Several times I have attempted to get them interested in creating art with the junk, but collecting and creating something myself... the children, or some of them, have joined in for a short while... but the interest has not really enticed them to incorporate it in their play... until last week...
The group played in two smaller groups... after their usual tag game together that has started every outdoor play session in tha last 3 years... (this game has evolved in sophistication, has been role-play and is now just tag again).
Three of them were deep in their play... that does not look like play but simply three children chatting with each other and moving sporadically around the area... but if you listen and observe closely it is an elaborate role-play where their imaginations are deeply interacting with each other.

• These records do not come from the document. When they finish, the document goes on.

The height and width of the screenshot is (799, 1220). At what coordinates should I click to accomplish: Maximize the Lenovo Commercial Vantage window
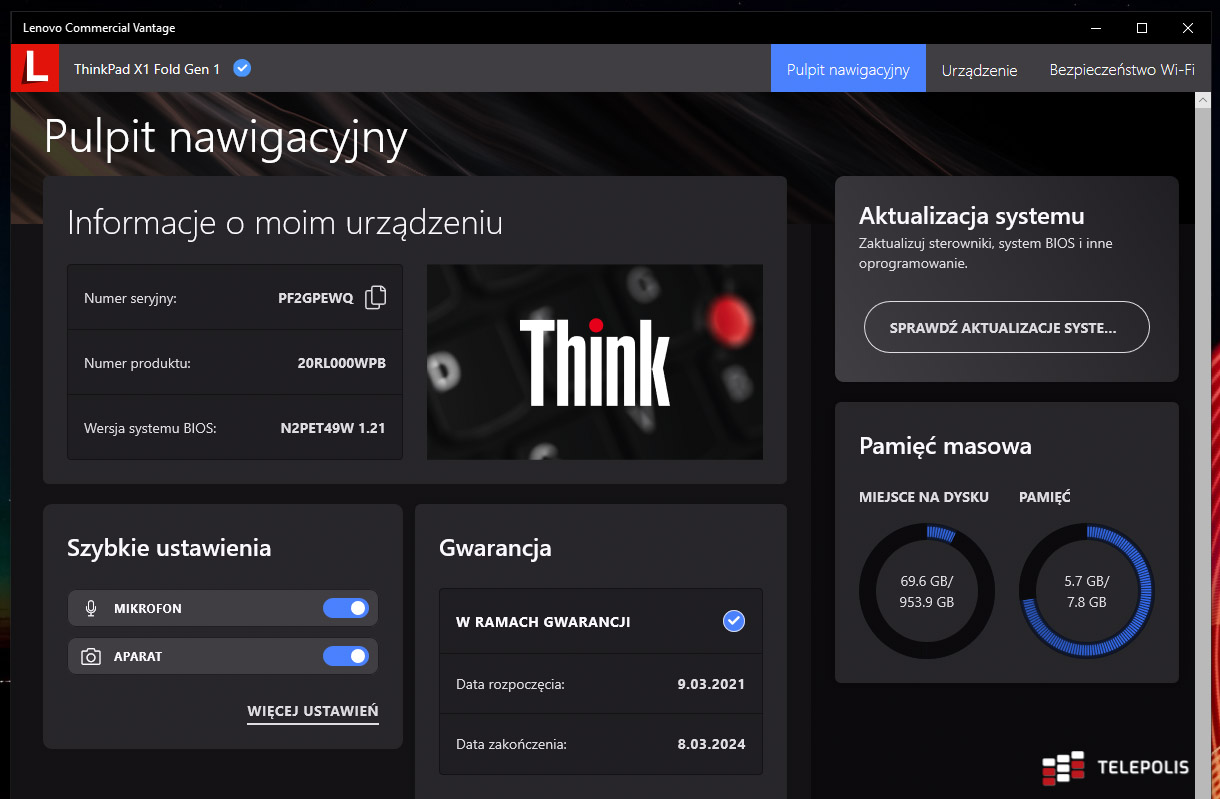1142,28
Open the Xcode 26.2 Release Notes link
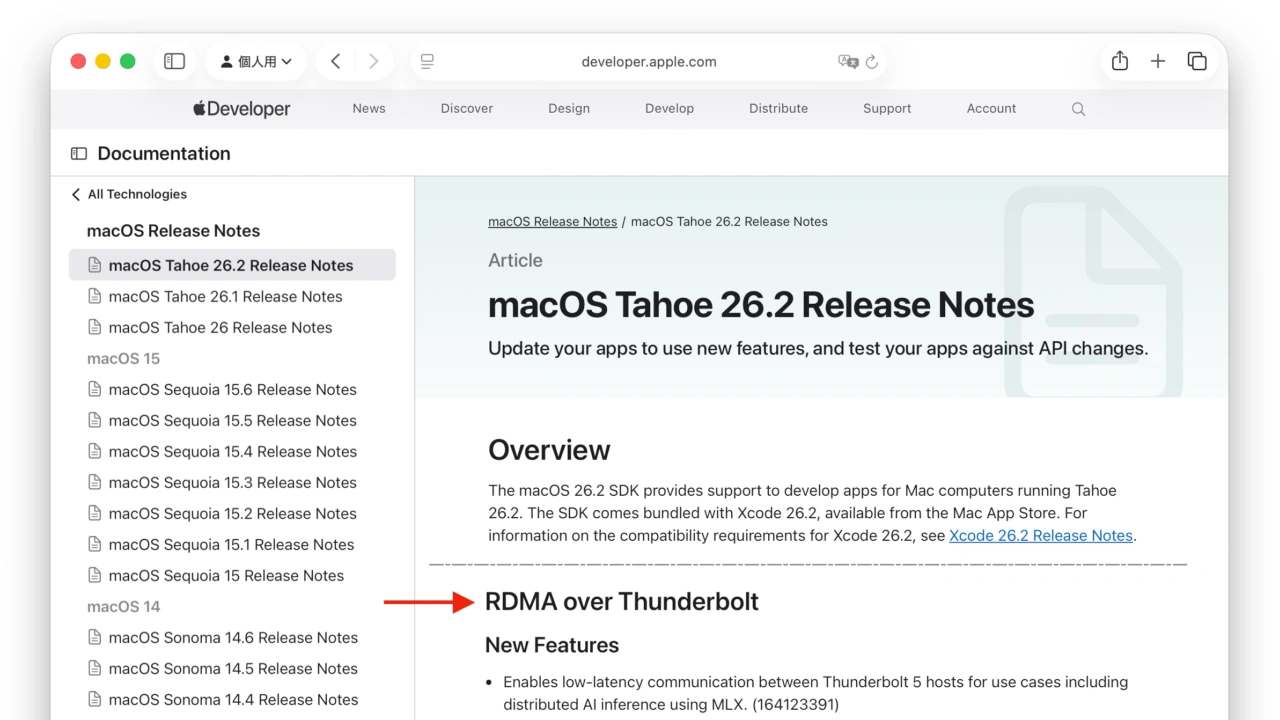The height and width of the screenshot is (720, 1280). click(x=1040, y=535)
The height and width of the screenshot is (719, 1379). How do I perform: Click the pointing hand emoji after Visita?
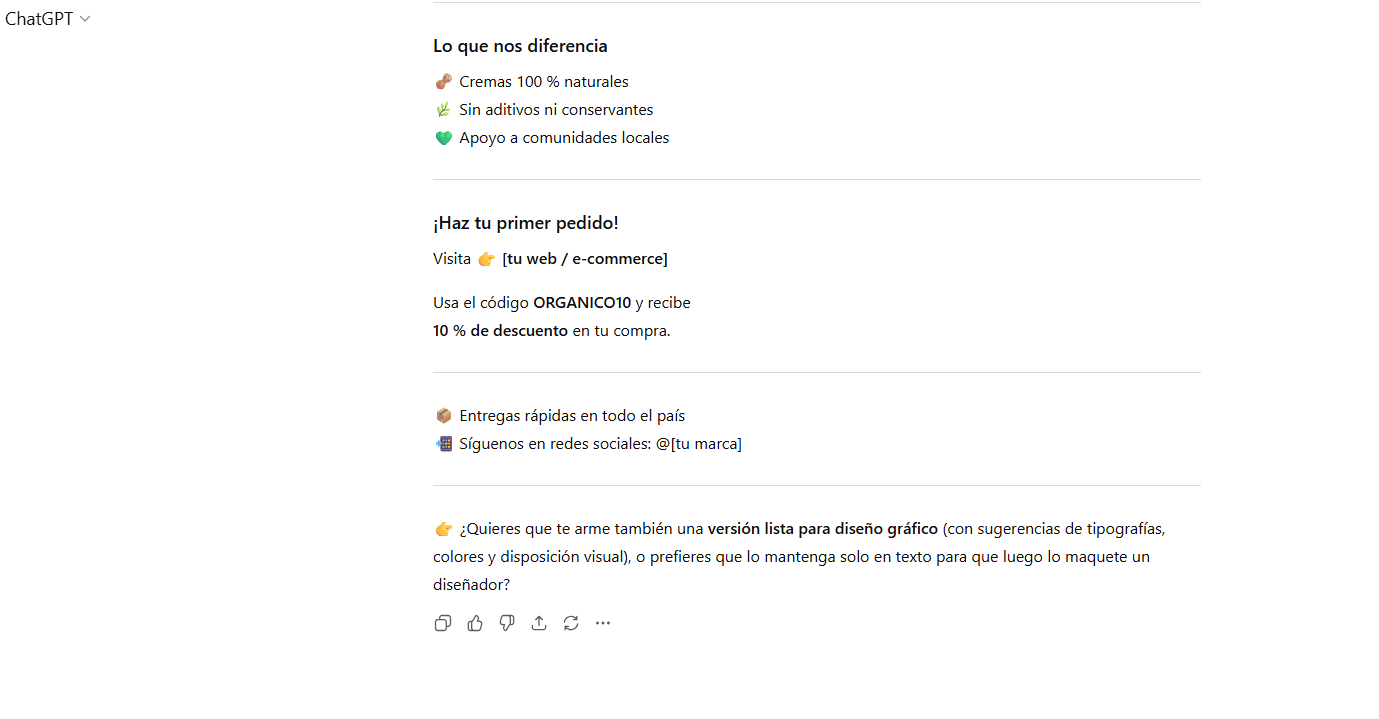[x=486, y=259]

The other five children disappeared into the bushes and there were giggles and chatting and then after a long time we were called over to look closely (I like to keep a distance during outdoor play... to give the children the feeling of free play, without adult intervention, at the same time as keeping them safe).
The children had created a robot family with the junk they had found...
I loved the creativity and totally marvelled at the amount of junk they had been able to find... this was a little more than usual, tubes, deflated basket ball, metal plates, pieces of wooden flooring etc
The children talked about their creations and invented a background story for them... the largest robot was the mummy robot, with a deflated basketball head, wooden mouth, with "sharp teeth" placed on them.
it interests me to see how children can be inspired by what we do with them, but wait for the moment that is right for them to incorporate it in their play. It is a year ago when I first tried to get them to create art with junk in this playspace... and they marvelled but spent a few minutes interacting with that art... the next time, last autumn, about ten minutes they created their own art... this time they spent 45 minutes collaborating with each other to create a family of robots... the time was evidently right...
interestingly it was robots... I know that we have covered a lot of robot stuff during our Leonardo Da Vinci project, but also the first two times i did junk art, outside with them like this, I created robots... as the junk had been computer parts and game parts then and lent itself to robots...
So I wonder where their inspiration came from... the parts, the project or their previous experience with junk art? Or maybe the combination of all these things lead them to this very play?
Loose parts don't have to be glamourous, they certainly do not have to be expensive... they do not have to be found in nature either... they can be scraps... but the children can find beauty in what others dump as rubbish... and this is a perspective that can be good to have... to see potential in stuff that others have given up on!